= Alexandra Waluszewski =

Swedish business theorist (born 1956)

Alexandra Waluszewski (born 1956) is a Swedish organizational theorist, Professor at the Department of Economic History of the Uppsala University, particularly known for her work with Håkan Håkansson on "Managing Technological Development" and "Knowledge and innovation in business and industry."

== Life and work ==
In 1983 Waluszewski obtained her BS in Business Studies at the University of Uppsala, where in 1989 she also obtained her PhD in Business Studies with the thesis, entitled "Framväxten av en ny mekanisk massateknik - en utvecklingshistoria" (The Emergence of a New Mechanical Pulping Technique—A Development Story) under guidance of Håkan Håkansson.

Waluszewski serves her academic career at the Uppsala University, where she was appointed Associate Professor in Industrial Marketing in 1997. In 2008 she is appointed Professor at the Department of Economic History of the Uppsala University. She is also Research Director of the Universities program entitled Uppsala Science, Technology Business.

Waluszewski research interest focussed on the question "how knowledge and technology is developed and utilized in business and industry, as well as how the understanding of these processes." In 2010 she is elected member of the Royal Swedish Academy of Engineering Sciences, and she is affiliated with the Industrial Marketing and Purchasing Group.

== Selected publications ==
- Håkansson, H., and Alexandra Waluszewski. Managing Technological Development. IKEA, the environment and technology" (2002).
- Waluszewski, Alexandra, D. Harrison, and H. Håkansson.
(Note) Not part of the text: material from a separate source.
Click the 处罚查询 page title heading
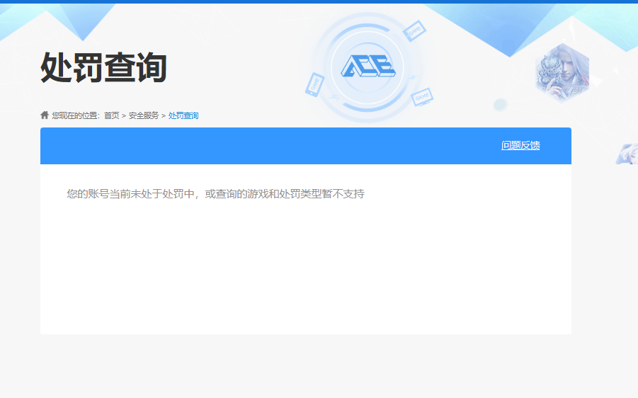 [103, 68]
Rethinking marketing: Developing a new understanding of markets. John Wiley and Sons Ltd, 2004.
- Håkansson, Håkan, and Alexandra Waluszewski, eds. Knowledge and innovation in business and industry: The importance of using others. Routledge, 2007.
- Håkansson, H., Ford, D., Gadde, L. E., Snehota, I., & Waluszewski, A. (2009). Business in networks. John Wiley & Sons,.

Articles, a selection
- Håkansson, Håkan, and Alexandra Waluszewski. "Path dependence: restricting or facilitating technical development?." Journal of Business Research 55.7 (2002): 561-570.
- Waluszewski, Alexandra. "A competing or co-operating cluster or seven decades of combinatory resources? What's behind a prospering biotech valley?." Scandinavian Journal of Management 20.1 (2004): 125-150.
- Harrison, Debbie, and Alexandra Waluszewski. "The development of a user network as a way to re-launch an unwanted product." Research Policy 37.1 (2008): 115-130.